### Extract
** START **
In this high-dimensional dataset (n = 88 and p = 310), it is assumed that many predictors are highly correlated. This is verified by the fact that mutiple types of measurements were made on the same type of feature.
To avoid using predictors that are highly correlated, we choose to build a random forest classifier to enforce using different subset of predictors when fitting the model.
To generate relatively unique results using the random forest classifier, we set the seed to be a large odd number (a value greater than 5 × 10⁴).

Method and Model

In building the random forest:

Set a seed for reproducibility: set.seed(56581).
Determine the parameters of randomForest() by cross-validation:

10-fold cross validation in building a random forest
Based on the cross-validation error using 10-fold cross-validation, we obeserve that the cross-validation error is minimized when the number of variables used is around 18 to 19.
Therefore, we decide to use the default arguments of randomForest(), which has the parameter ntree = 500 and mtry = $\sqrt{p}$, where p = 310 in this dataset (since $\sqrt{311} \approx 18$).
** END **
### Given material
** START **
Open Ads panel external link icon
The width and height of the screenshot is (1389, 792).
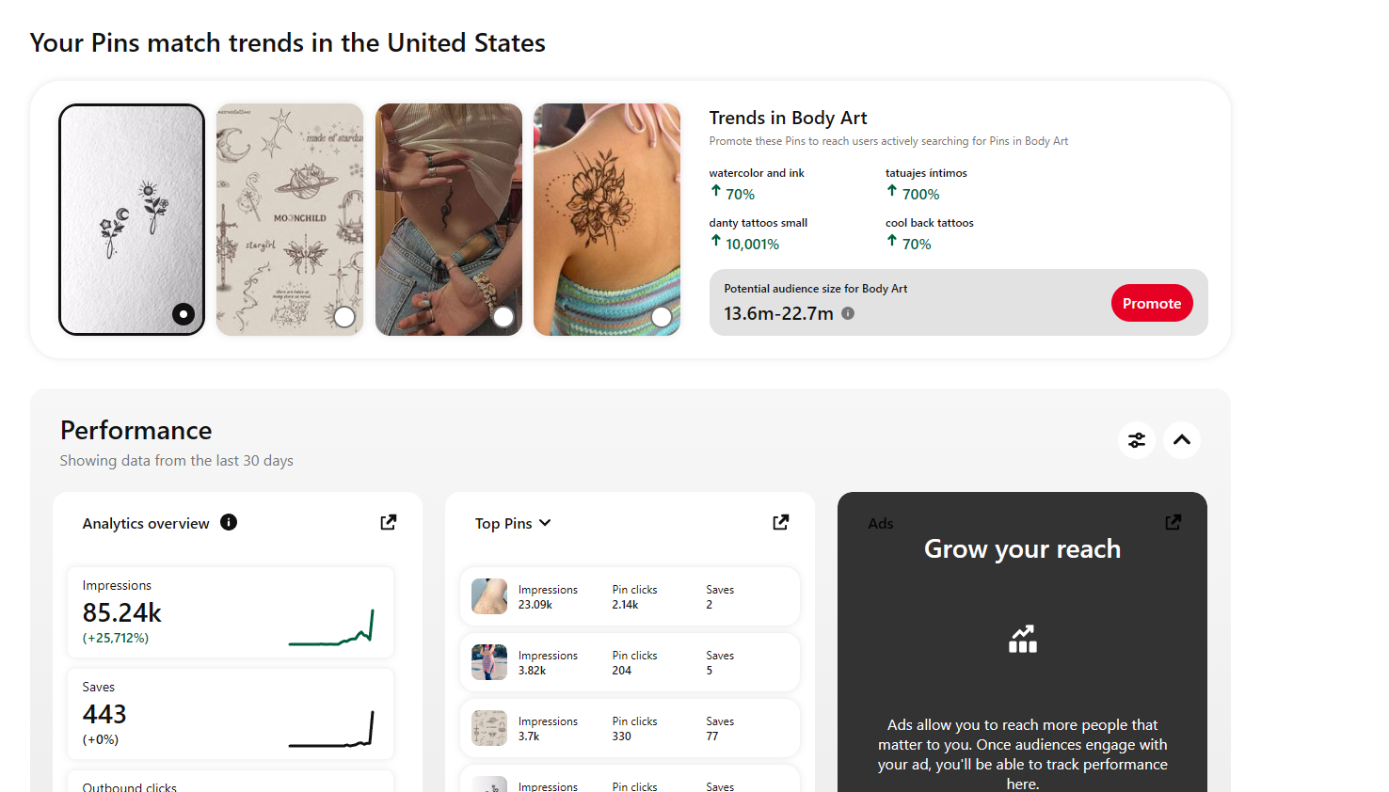click(x=1173, y=522)
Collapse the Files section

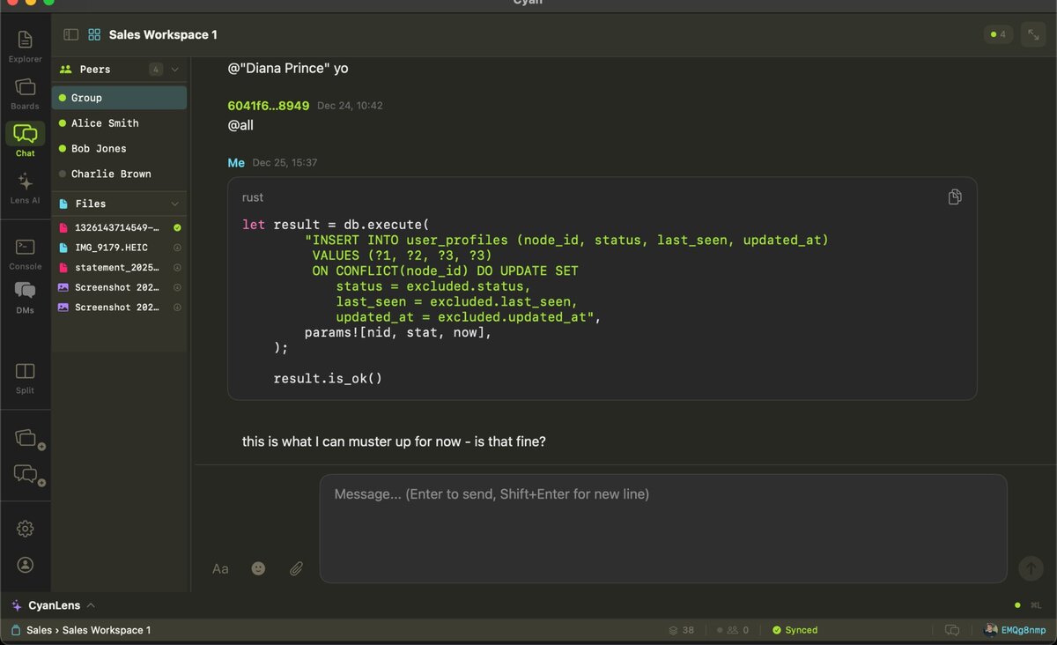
** END **
### Exercise requirements
A - According to the random forest text, how many trees does randomForest() build by default?
B - Summarize the random forest text in two sentences.
C - Write the next part of the random forest text, continuing from its last sentence.

### Expected results
A - 500 trees (ntree = 500).

B - Because many of the 310 predictors in the 88-observation dataset are assumed to be highly correlated, a random forest classifier is built so that different subsets of predictors are used when fitting the model, with the seed set to 56581. Ten-fold cross-validation shows the error is minimized at around 18 to 19 variables, so the default arguments of randomForest() are kept: ntree = 500 and mtry = √p.

C -
Create a random forest using randomForest() with formula = category ~ ., data = train and importance = T.

Results

Confusion matrix on the training set:
1 2
1 31 0
2 0 57
Prediction of the test set:
Prediction using random forest
1 2
10 28
Importance of the predictors ranked by the random forest classifier:

	1	2
1	31	0
2	0	57

Prediction using random forest
1	2
10	28

Importance of predictors determined by random forest

The two graphs plotted above showed the top thirty most important predictors in classifying the label in the training set, using the mean decrease accuracy (left) and the mean decrease Gini (right) as the ranking metric.

Conclusion and Discussion

Based on the confusion matrix on the training set, we observe that the training error is exactly zero. This shows that the random forest model is potentially overfitting the training set. One possible reason for this is that we choose to the use the default argument ntree = 500, which makes the classifier highly flexible.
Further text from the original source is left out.